*Activity*
Write out again, unchanged, the line that has "Toggle the Public firewall switch off" and each following line through the end of the entries below; leave pictures out.

** Entries provided follows **

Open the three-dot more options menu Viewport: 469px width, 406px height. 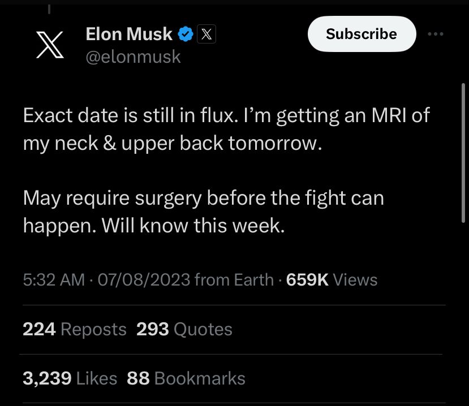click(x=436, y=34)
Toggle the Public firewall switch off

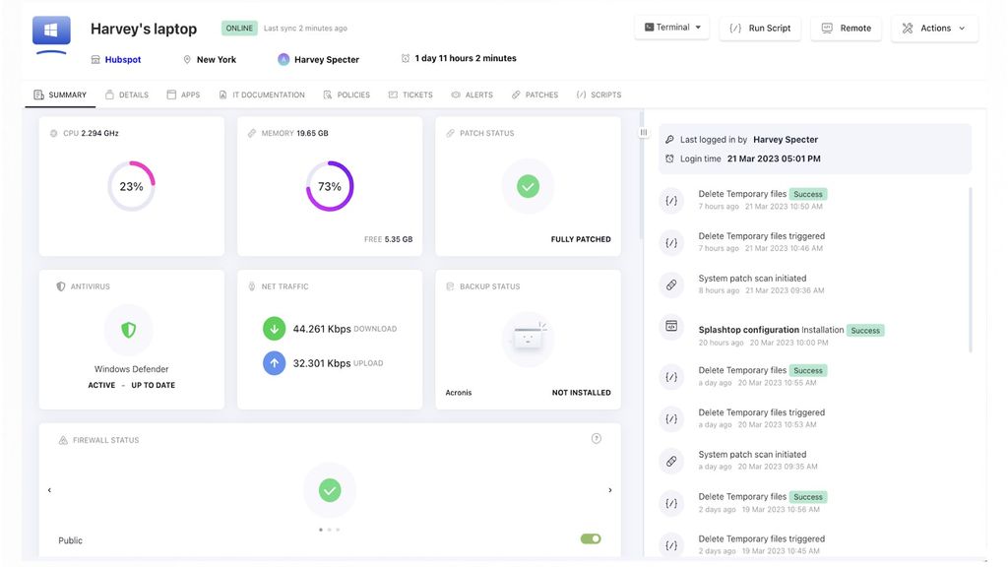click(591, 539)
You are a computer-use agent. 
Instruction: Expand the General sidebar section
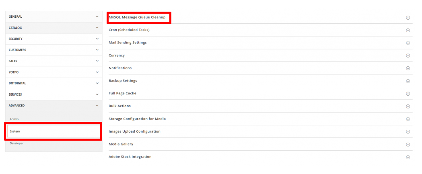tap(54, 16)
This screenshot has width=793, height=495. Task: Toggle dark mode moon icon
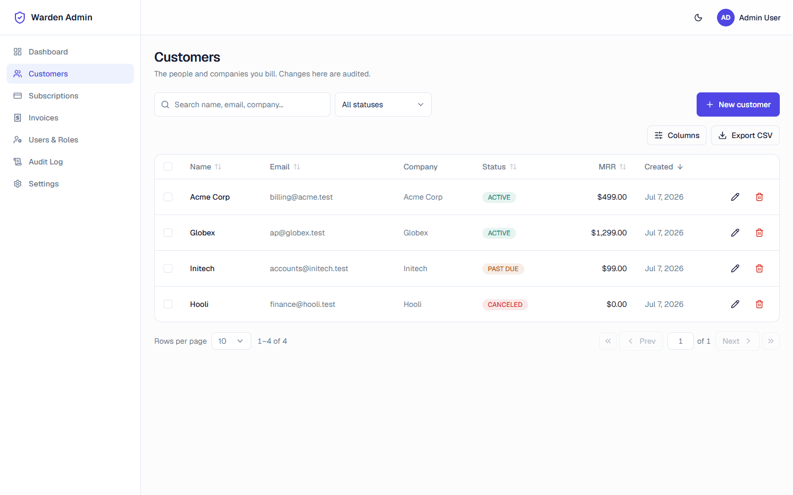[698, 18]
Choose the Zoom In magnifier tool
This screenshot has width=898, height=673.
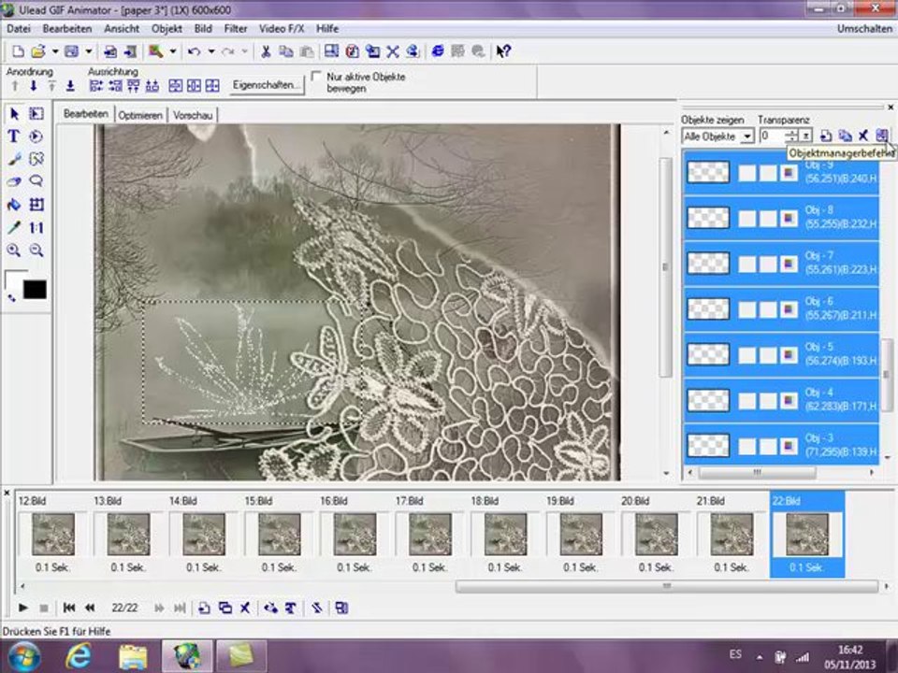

** End of Entries provided **

*Solution*
Toggle the Public firewall switch off

click(591, 539)
You are a computer-use agent. 
Instruction: Expand the General sidebar section
tap(54, 16)
This screenshot has width=793, height=495. Task: Toggle dark mode moon icon
[698, 18]
Choose the Zoom In magnifier tool
This screenshot has width=898, height=673.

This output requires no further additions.